BEGIN Data shown

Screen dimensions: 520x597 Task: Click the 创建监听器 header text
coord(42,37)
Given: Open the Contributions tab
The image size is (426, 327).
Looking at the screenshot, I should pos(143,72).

END Data shown

Problem requirements >> The required output is the line containing "Given: Open the Contributions tab" through the last line of the records above, each copied exactly and nothing more.

Result for this task >>
Given: Open the Contributions tab
The image size is (426, 327).
Looking at the screenshot, I should pos(143,72).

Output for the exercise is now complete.